--- RECORDS SUPPLIED ---

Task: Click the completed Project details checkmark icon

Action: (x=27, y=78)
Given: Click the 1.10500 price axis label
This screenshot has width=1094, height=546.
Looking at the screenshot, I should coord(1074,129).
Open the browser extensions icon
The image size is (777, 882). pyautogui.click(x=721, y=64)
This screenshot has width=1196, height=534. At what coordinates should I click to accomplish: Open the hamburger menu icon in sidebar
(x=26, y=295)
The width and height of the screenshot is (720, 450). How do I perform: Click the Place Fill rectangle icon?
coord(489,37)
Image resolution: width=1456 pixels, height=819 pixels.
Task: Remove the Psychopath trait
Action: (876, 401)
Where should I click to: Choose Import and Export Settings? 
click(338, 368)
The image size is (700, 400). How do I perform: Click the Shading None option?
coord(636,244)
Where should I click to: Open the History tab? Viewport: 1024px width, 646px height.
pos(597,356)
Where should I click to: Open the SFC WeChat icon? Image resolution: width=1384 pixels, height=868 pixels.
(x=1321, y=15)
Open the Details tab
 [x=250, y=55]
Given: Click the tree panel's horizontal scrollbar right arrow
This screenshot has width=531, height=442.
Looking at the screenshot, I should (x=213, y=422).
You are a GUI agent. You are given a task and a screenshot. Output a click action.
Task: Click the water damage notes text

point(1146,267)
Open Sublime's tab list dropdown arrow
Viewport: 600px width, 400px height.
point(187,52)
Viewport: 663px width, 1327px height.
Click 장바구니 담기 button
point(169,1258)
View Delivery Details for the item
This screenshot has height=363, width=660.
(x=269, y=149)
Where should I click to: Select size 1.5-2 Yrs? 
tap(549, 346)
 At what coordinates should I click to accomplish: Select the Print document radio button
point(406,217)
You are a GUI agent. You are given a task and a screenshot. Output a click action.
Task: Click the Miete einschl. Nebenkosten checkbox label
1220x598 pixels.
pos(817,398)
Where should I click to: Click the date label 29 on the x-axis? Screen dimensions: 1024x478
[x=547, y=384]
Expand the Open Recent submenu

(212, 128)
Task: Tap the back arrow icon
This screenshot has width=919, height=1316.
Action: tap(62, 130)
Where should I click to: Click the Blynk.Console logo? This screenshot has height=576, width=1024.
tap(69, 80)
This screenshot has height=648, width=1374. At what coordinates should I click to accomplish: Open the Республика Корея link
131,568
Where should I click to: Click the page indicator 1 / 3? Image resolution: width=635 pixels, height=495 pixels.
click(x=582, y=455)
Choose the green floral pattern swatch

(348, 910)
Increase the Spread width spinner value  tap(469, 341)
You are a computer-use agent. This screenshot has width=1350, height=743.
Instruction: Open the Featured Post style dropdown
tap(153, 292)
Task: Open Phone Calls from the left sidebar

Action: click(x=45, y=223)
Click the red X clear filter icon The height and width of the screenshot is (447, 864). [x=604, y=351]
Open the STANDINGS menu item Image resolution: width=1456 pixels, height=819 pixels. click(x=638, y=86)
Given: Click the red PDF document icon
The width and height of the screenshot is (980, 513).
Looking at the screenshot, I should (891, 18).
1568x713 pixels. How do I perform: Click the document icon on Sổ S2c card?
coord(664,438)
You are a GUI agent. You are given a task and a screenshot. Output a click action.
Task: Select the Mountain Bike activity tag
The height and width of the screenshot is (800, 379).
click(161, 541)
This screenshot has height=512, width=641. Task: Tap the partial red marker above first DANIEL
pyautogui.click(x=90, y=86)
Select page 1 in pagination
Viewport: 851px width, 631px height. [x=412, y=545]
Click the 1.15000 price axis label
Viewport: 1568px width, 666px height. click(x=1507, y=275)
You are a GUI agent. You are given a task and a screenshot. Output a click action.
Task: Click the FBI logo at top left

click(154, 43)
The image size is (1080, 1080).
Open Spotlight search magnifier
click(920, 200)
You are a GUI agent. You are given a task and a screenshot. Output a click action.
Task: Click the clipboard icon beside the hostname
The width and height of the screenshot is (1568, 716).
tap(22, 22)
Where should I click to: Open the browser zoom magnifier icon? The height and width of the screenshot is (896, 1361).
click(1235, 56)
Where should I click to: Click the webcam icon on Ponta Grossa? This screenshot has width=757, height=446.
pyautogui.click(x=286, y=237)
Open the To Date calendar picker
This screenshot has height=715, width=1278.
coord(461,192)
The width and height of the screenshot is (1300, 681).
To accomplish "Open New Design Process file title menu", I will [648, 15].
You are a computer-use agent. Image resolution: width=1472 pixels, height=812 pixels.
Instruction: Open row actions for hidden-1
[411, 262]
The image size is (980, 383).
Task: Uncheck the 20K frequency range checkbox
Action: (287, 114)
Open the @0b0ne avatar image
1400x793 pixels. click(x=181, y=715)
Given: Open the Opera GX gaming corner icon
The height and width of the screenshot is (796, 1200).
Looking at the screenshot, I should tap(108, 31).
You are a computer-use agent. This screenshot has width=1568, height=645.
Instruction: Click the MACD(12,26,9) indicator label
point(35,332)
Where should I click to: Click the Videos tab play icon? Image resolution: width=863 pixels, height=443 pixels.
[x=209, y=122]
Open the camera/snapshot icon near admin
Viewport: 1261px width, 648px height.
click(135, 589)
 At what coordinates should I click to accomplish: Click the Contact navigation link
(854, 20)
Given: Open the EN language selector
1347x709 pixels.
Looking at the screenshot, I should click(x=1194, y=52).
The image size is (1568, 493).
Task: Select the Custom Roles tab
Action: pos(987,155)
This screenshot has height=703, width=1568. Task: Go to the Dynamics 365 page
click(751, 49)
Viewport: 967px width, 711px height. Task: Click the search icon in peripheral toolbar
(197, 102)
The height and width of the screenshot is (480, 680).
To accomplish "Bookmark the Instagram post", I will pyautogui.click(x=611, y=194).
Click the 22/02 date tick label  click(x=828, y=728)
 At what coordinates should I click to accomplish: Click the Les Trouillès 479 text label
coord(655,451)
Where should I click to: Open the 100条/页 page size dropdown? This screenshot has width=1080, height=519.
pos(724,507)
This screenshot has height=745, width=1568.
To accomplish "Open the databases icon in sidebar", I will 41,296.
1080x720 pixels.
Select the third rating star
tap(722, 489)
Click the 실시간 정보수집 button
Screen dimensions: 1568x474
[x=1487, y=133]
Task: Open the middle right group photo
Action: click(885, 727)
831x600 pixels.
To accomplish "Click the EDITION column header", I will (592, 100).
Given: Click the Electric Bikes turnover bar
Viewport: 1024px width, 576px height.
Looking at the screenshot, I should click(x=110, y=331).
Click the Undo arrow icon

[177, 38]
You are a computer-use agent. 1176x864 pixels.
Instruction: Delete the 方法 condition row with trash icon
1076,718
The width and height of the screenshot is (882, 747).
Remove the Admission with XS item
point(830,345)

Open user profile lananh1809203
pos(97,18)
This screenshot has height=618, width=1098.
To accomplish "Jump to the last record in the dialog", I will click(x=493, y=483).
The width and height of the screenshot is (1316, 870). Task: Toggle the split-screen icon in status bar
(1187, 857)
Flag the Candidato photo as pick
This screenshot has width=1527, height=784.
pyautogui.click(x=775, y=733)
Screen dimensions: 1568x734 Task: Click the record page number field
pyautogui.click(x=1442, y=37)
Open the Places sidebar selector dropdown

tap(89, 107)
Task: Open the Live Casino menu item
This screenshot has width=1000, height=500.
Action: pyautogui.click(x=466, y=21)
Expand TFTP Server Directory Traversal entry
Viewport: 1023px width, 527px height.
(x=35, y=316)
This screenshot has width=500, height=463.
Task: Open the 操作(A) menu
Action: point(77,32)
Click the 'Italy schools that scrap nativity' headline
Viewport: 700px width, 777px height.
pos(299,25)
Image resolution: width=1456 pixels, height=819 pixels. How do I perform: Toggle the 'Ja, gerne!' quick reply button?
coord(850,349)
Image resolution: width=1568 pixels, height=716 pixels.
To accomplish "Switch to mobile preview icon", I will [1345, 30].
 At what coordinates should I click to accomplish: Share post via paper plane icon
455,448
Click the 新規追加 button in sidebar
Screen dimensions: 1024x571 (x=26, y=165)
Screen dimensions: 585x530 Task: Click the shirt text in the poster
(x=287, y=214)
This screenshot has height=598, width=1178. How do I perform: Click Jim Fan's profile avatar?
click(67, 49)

--- TASK DESCRIPTION ---
Return from the data every line that holds "computer".

--- ANSWER TO THIS EXERCISE ---
You are a computer-use agent. This screenshot has width=1350, height=743.
You are a computer-use agent. Image resolution: width=1472 pixels, height=812 pixels.
You are a computer-use agent. This screenshot has width=1568, height=645.
You are a computer-use agent. 1176x864 pixels.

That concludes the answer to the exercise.